◆ WHAT YOU SHOULD DO
Your answer should consist only of the lines below from the one with "湖南人大 (610, 191)" through the one with "Blog (739, 27)", copied exactly.
----- RECORD EXTRACTS
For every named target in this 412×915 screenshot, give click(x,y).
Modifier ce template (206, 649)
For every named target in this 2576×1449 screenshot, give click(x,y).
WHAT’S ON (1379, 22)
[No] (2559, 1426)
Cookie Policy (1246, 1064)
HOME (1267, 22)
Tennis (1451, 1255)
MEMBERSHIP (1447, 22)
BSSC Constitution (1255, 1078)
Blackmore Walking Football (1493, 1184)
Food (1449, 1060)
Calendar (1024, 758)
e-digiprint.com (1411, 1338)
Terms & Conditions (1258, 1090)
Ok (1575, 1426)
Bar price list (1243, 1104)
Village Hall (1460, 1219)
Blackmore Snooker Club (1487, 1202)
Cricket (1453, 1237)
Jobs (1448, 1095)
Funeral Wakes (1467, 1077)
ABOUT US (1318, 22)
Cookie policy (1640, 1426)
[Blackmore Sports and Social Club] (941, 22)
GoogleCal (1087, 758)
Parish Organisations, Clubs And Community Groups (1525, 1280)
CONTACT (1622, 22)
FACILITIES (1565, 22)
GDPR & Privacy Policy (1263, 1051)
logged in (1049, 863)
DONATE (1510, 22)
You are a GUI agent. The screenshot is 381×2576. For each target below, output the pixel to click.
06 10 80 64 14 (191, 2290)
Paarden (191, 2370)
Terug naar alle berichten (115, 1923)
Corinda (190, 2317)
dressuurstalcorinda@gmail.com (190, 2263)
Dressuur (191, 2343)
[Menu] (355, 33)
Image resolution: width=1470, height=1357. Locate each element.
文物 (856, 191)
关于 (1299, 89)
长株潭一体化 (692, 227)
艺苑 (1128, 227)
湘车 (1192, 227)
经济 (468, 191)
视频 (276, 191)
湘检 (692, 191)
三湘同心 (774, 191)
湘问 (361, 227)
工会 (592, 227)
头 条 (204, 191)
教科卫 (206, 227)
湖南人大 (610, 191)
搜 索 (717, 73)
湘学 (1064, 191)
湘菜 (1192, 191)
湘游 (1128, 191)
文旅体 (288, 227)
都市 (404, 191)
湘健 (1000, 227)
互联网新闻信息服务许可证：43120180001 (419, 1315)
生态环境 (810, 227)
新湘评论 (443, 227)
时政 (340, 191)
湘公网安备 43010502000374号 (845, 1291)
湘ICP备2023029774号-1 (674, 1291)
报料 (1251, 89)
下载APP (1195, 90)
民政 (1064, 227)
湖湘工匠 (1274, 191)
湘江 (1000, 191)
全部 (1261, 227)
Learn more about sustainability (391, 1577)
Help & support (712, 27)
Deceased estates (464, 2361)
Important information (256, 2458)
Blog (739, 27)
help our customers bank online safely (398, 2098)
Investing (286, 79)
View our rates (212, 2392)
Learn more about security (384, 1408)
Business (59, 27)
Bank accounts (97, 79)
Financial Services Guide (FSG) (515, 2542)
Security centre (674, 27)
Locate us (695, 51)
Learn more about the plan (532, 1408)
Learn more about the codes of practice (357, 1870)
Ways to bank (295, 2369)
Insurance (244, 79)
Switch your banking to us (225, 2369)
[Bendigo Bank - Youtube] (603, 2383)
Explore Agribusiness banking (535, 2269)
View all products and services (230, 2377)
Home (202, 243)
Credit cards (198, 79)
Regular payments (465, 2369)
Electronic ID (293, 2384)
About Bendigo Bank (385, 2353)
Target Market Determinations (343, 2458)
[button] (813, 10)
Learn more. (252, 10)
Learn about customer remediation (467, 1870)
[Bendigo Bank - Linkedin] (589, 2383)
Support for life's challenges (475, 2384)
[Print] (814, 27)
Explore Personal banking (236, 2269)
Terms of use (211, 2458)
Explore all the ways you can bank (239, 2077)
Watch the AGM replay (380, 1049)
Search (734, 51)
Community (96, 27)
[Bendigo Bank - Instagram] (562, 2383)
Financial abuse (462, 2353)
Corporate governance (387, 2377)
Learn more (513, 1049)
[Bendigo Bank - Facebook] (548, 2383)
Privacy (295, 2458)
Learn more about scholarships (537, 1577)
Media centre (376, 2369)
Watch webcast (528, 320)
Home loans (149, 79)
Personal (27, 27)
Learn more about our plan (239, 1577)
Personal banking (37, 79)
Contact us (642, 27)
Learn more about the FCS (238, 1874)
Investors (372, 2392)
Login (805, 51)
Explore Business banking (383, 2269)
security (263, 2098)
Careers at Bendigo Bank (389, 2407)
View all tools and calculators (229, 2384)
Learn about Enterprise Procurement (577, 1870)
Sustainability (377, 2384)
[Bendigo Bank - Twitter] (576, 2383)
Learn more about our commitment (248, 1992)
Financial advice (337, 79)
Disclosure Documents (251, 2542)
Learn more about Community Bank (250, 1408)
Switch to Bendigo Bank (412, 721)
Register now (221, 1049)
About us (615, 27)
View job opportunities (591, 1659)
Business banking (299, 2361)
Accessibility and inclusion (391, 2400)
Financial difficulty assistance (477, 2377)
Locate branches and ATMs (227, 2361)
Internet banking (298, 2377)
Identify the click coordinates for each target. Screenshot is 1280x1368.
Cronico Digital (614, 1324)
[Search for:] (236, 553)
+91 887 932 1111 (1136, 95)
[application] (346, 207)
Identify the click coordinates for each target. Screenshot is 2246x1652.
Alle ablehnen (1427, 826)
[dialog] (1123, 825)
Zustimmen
----------
◆ SOLUTION
湖南人大 (610, 191)
搜 索 (717, 73)
湘学 (1064, 191)
湘菜 (1192, 191)
湘游 (1128, 191)
文旅体 (288, 227)
都市 (404, 191)
湘健 (1000, 227)
互联网新闻信息服务许可证：43120180001 (419, 1315)
生态环境 (810, 227)
新湘评论 (443, 227)
时政 (340, 191)
湘公网安备 43010502000374号 (845, 1291)
湘ICP备2023029774号-1 (674, 1291)
报料 (1251, 89)
下载APP (1195, 90)
民政 (1064, 227)
湖湘工匠 (1274, 191)
湘江 (1000, 191)
全部 (1261, 227)
Learn more about sustainability (391, 1577)
Help & support (712, 27)
Deceased estates (464, 2361)
Important information (256, 2458)
Blog (739, 27)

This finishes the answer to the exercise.